Task prompt -
When you write the records again, keep every line exactly as it was.

BEGIN

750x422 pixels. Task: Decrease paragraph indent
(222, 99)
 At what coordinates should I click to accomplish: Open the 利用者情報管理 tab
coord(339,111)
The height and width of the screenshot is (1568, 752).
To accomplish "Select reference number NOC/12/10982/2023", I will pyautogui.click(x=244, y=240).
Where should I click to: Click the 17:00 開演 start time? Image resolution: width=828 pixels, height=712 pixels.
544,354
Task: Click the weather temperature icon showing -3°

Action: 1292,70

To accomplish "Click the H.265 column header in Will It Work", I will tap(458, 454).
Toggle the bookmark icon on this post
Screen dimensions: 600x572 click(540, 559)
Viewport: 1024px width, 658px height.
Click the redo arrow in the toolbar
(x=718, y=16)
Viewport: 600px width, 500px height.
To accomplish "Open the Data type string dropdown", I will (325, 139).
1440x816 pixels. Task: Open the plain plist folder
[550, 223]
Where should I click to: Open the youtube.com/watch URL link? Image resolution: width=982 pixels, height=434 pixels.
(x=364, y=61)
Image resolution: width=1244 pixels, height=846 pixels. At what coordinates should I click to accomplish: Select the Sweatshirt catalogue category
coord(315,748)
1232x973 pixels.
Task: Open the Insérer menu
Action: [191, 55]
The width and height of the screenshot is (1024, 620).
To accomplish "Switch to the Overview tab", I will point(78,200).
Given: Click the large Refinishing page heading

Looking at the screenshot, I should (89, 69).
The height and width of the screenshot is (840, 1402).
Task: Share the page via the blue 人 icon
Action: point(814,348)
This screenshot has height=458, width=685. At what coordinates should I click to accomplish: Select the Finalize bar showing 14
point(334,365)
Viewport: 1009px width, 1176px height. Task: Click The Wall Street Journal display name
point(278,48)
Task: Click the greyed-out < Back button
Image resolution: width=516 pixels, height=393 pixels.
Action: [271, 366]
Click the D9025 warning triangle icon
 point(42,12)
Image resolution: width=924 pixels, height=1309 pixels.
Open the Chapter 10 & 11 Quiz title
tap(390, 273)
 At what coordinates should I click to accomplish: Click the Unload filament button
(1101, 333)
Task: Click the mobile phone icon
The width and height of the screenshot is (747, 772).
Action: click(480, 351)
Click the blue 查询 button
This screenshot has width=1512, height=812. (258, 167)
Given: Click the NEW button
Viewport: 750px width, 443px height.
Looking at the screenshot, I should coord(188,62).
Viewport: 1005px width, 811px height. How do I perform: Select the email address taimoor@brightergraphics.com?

END

Solution to this problem -
750x422 pixels. Task: Decrease paragraph indent
(222, 99)
 At what coordinates should I click to accomplish: Open the 利用者情報管理 tab
coord(339,111)
The height and width of the screenshot is (1568, 752).
To accomplish "Select reference number NOC/12/10982/2023", I will pyautogui.click(x=244, y=240).
Where should I click to: Click the 17:00 開演 start time? Image resolution: width=828 pixels, height=712 pixels.
544,354
Task: Click the weather temperature icon showing -3°

Action: 1292,70

To accomplish "Click the H.265 column header in Will It Work", I will tap(458, 454).
Toggle the bookmark icon on this post
Screen dimensions: 600x572 click(540, 559)
Viewport: 1024px width, 658px height.
Click the redo arrow in the toolbar
(x=718, y=16)
Viewport: 600px width, 500px height.
To accomplish "Open the Data type string dropdown", I will (325, 139).
1440x816 pixels. Task: Open the plain plist folder
[550, 223]
Where should I click to: Open the youtube.com/watch URL link? Image resolution: width=982 pixels, height=434 pixels.
(x=364, y=61)
Image resolution: width=1244 pixels, height=846 pixels. At what coordinates should I click to accomplish: Select the Sweatshirt catalogue category
coord(315,748)
1232x973 pixels.
Task: Open the Insérer menu
Action: [191, 55]
The width and height of the screenshot is (1024, 620).
To accomplish "Switch to the Overview tab", I will point(78,200).
Given: Click the large Refinishing page heading

Looking at the screenshot, I should (89, 69).
The height and width of the screenshot is (840, 1402).
Task: Share the page via the blue 人 icon
Action: point(814,348)
This screenshot has height=458, width=685. At what coordinates should I click to accomplish: Select the Finalize bar showing 14
point(334,365)
Viewport: 1009px width, 1176px height. Task: Click The Wall Street Journal display name
point(278,48)
Task: Click the greyed-out < Back button
Image resolution: width=516 pixels, height=393 pixels.
Action: [271, 366]
Click the D9025 warning triangle icon
 point(42,12)
Image resolution: width=924 pixels, height=1309 pixels.
Open the Chapter 10 & 11 Quiz title
tap(390, 273)
 At what coordinates should I click to accomplish: Click the Unload filament button
(1101, 333)
Task: Click the mobile phone icon
The width and height of the screenshot is (747, 772).
Action: click(480, 351)
Click the blue 查询 button
This screenshot has width=1512, height=812. (258, 167)
Given: Click the NEW button
Viewport: 750px width, 443px height.
Looking at the screenshot, I should coord(188,62).
Viewport: 1005px width, 811px height. How do I perform: Select the email address taimoor@brightergraphics.com?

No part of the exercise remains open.